SPEKTAKULER, gelaran Tari Gambyong massal yang dimainkan seribu orang penari, Rabu (11/9/24), digelar di Lapangan Pakelsari, Desa Ketos, Kecamatan Paranggupito (sekitar 70 Kilometer arah selatan Ibukota Kabupaten Wonogiri).
Paranggupito, merupakan satu-satunya kecamatan di wilayah Solo Raya yang memiliki pantai dan menjadi destinasi wisata bahari. Juga terkenal sebagai objek wisata spiritual, karena memiliki event wisata budaya Labuhan Laut Selatan setiap Bulan Sura. Pantai Paranggupito, secara gaib diyakini menjadi salah satu Gerbang Ratu Kidul.
Pentas flashmob seribu penari Gambyong, diiringi oleh Group Seni Karawitan Sekar Arum. Ini menjadi event spektakuler dalam memeriahkan Hari Jadi Ke-32 Kecamatan Paranggupito, Kabupaten Wonogiri. ”Gelar budaya ini, merupakan kerjasama oleh delapan desa se Kecamatan Paranggupito,” jelas Camat Paranggupito, Catur Susilo Prono.

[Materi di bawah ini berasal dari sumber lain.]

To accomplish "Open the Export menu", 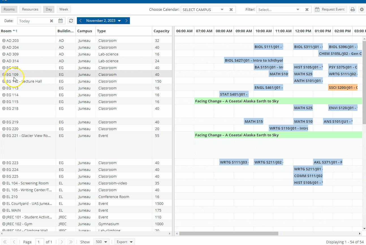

Dalam memperingati Hari Jadi Kecamatan Paranggupito Ke-32, juga digelar olahraga jalan sehat massal, pentas seni, pengajian akbar dan pentasyarupan santuan untuk anak yatim piatu. Bersamaan itu, juga digelar bazar produk unggulan oleh para pelaku Usaha Mikro Kecil Menengah (UMKM). Dipentaskan pula Musik Campursari Sastro (Seniman-seniwati Paranggupito), dengan menghadirkan Bintang Tamu Rina Aditama.
Di Serat Centhini yang ditulis pada abad XVIII, nama Tari Gambyong diambil dari nama penciptanya, yakni Mas Ajeng Gambyong. Dia adalah seorang penari wanita dan sinden (waranggana) yang sangat terkenal.
Kemahirannya menari dan melantunkan suara merdu Mas Ajeng Gambyong, membuat populer di zamannya. Ia kemudian diundang ke Keraton Surakarta. Selanjutnya, Tari Gambyong banyak dimainkan untuk menyambut tamu kerajaan, atau dipentaskan di depan para bangsawan dan kaum priyayi.
Tari Gambyong, kemudian diperhalus geraknya dan dibakukan menjadi tarian klasik, yang ditampilkan di lingkungan Keraton Surakarta. Kreativitas ini, diawali oleh Nyi Bei Mintoraras, seorang seniwati dari Pura Mangkunegaran, yang menghasilkan Tari Gambyong Pareanom pada Tahun 1950.
Sakral
Dalam Buku Bauwarna Adat Tata Cara Jawa, karya Drs R Hamranto Bratasiswara (Yayasan Suryasumirat, Jakarta 2000), menyebutkan, Gambyong merupakan tari kebaktian persembahan kepada Dewa Dewi. Pada awalnya merupakan tari sakral (suci), diyakini dapat memberikan daya keramat.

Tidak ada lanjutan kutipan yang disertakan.